Chapitre 2
Derrière le tronc d'arbre, elle observait l'entraînement quotidien des soldats à l'équipement tridimensionnel. Elle rigolait quand l'un se plantait. Elle s'accordait cette petite distraction qui lui permettait de retirer cette buée dans ses yeux et de redonner un peu d'éclat à son teint. Elle la retrouva en admirant la silhouette de cet homme à l'éternel regard déterminé.

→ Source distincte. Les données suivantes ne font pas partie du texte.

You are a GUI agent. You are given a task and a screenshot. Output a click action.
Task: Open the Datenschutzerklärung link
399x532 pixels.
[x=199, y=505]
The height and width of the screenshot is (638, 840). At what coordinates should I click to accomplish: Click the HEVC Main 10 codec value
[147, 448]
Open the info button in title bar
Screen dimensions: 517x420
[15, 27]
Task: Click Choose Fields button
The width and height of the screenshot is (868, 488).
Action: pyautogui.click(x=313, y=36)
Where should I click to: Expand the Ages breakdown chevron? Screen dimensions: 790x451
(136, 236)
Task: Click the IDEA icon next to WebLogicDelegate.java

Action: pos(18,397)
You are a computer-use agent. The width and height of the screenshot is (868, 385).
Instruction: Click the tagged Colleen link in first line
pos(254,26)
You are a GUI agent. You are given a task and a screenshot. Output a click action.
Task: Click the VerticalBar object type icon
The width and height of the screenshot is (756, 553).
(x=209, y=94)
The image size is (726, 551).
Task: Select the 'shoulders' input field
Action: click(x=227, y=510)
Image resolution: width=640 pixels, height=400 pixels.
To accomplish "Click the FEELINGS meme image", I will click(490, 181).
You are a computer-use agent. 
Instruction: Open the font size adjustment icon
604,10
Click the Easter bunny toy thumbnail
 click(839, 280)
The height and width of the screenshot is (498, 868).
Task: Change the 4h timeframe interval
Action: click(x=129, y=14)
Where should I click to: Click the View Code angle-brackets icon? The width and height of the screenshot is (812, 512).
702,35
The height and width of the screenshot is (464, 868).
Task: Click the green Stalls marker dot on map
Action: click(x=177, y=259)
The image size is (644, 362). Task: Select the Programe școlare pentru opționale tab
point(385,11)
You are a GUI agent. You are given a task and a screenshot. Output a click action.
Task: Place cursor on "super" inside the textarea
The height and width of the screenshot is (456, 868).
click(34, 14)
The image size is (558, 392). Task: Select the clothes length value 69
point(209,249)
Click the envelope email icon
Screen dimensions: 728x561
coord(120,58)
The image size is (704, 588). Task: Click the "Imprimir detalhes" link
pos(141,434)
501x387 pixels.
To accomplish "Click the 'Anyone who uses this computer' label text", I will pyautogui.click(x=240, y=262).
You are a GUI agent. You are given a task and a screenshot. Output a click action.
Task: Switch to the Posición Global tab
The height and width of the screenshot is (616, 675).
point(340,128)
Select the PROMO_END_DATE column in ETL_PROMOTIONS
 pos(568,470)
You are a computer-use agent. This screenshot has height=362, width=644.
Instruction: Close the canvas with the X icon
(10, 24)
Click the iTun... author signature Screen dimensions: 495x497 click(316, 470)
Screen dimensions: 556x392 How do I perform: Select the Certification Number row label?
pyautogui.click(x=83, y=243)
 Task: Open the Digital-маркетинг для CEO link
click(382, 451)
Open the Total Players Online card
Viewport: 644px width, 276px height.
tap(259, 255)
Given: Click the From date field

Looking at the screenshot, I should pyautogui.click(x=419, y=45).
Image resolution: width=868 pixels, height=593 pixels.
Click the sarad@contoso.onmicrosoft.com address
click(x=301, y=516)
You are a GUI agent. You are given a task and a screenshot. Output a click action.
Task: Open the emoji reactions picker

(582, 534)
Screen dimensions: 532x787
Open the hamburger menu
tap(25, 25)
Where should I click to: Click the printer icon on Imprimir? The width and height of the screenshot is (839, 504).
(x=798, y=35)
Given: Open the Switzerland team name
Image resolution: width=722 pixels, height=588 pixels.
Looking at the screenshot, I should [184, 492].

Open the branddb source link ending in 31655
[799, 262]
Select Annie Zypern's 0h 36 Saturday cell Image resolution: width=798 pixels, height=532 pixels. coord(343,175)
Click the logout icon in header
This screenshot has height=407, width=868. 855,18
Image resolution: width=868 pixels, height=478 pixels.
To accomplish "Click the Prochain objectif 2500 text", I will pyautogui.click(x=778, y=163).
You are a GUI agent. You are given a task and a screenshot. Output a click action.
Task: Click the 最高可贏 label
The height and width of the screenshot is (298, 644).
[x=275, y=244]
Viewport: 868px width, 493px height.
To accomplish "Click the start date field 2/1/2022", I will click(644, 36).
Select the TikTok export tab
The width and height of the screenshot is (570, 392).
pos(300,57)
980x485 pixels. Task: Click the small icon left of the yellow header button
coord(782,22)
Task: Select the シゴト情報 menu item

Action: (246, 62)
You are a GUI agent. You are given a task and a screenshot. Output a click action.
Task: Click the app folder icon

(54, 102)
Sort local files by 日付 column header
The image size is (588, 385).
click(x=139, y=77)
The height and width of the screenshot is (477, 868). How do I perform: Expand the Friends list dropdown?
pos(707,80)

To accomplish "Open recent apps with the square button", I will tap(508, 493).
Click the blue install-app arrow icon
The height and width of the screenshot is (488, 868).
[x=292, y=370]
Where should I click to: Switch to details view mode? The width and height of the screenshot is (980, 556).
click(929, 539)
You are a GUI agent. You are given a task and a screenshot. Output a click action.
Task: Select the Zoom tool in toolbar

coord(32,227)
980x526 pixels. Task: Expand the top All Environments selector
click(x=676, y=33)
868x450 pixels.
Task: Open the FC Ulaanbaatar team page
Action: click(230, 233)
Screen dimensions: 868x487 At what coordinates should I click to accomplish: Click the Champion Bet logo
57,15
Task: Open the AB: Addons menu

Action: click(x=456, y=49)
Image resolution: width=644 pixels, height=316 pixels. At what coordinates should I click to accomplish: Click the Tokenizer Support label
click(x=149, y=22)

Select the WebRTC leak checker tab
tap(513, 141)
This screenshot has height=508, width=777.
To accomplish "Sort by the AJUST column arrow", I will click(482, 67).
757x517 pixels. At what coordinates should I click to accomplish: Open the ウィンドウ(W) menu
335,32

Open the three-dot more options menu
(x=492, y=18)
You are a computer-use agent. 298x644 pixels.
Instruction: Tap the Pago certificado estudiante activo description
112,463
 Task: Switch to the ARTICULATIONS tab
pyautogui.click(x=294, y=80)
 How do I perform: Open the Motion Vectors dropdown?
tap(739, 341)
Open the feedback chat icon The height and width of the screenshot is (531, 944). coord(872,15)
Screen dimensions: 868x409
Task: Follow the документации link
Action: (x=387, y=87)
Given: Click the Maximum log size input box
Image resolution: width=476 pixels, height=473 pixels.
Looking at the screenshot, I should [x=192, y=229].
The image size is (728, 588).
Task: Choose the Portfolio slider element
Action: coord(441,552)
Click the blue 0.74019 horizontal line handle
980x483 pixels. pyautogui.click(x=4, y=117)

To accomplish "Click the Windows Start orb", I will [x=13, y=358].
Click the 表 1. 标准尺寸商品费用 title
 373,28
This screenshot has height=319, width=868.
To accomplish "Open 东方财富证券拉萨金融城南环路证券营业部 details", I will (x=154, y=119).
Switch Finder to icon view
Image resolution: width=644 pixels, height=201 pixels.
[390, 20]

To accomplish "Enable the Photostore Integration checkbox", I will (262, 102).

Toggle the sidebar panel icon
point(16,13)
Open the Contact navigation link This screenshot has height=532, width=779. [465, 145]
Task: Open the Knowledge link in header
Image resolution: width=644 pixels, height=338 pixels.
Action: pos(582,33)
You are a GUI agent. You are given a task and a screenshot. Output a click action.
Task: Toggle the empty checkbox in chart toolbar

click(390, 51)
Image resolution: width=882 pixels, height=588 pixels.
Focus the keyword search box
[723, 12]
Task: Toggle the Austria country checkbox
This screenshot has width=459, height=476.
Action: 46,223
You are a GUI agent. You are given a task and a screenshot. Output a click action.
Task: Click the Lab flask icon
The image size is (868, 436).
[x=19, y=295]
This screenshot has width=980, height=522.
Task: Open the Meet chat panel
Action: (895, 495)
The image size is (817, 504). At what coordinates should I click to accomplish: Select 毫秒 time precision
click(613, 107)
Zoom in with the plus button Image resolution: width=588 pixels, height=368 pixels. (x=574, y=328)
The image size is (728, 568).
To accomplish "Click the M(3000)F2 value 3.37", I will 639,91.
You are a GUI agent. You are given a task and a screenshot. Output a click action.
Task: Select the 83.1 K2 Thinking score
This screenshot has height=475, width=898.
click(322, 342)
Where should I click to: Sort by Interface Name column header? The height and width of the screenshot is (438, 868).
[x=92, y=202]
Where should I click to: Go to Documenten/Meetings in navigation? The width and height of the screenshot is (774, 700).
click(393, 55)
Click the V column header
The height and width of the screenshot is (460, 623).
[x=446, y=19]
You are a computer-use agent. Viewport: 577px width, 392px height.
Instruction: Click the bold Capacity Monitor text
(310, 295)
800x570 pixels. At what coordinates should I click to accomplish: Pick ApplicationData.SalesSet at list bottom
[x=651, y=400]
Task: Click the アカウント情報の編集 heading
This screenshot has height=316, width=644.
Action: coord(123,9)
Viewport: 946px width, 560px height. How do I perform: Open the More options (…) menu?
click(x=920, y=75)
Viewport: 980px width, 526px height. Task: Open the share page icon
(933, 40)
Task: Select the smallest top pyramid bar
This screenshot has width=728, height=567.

Les deux mains jointes dans le dos, il guettait la moindre imperfection de ses soldats. Il n'hésitait pas à les corriger avec une dureté dans la voix qui les obligeait à écouter. Il les traitait comme si ces hommes étaient l'espoir de l'humanité, alors qu'ils allaient tous finir comme des moustiques qu'on éclate en plein été. Il leur offrait ses discours motivants qui pouvaient toucher n'importe qui. Ceux qui faisaient naître des ailes à chaque homme et femme rêvant de liberté.
Ce grand blondinet aux yeux bleus. Cet être aux valeurs indétournables. Sa douceur avait raison du cœur de la soldate. S'il battait encore, c'était pour lui. Elle passa toute l'après-midi à le contempler dans son coin, entrecoupée de sieste foudroyante sous les ombres des feuilles vertes. Elle quitta sa cachette en se mêlant à la foule et aida aux rangements pour se faire pardonner. Même si au fond d'elle, elle ne l'était pas.
Puis, à la nuit tombée, après avoir shooté dans le même caillou depuis plusieurs mètres, elle s'installa au bord de la muraille. Même endroit. Même heure. C'était son emplacement interdit. Perchée à cinquante mètres de haut, elle dominait le monde. Elle refaisait sa vie là-bas près de cet arbre au loin en dehors de la forêt. Ce petit espace parfait...
— Vous devriez cesser vos habitudes avant que les sanctions ne vous tombent dessus.
Les jambes en tailleur, elle émit son premier rire depuis la visite du médecin. Elle détourna son champ de vision sur un autre paysage. Tout aussi beau et à la différence, réelle. Elle s'arrima à ces prunelles bleutées et au premier contact, elle se promit de ne jamais oublier l'effet qu'elles produisaient sur elle. Un sentiment réconfortant. Une bulle de sécurité. Une sensation d'être invincible. Elle en mémorisa cet air impassible qu'elle défiait tous les jours et arrivait à fissurer en se faufilant dans son esprit. Sa garde s'abaissait devant lui et elle en avait que faire, car il ne lui faisait aucun doute qu'il serait là éternellement pour la sauver.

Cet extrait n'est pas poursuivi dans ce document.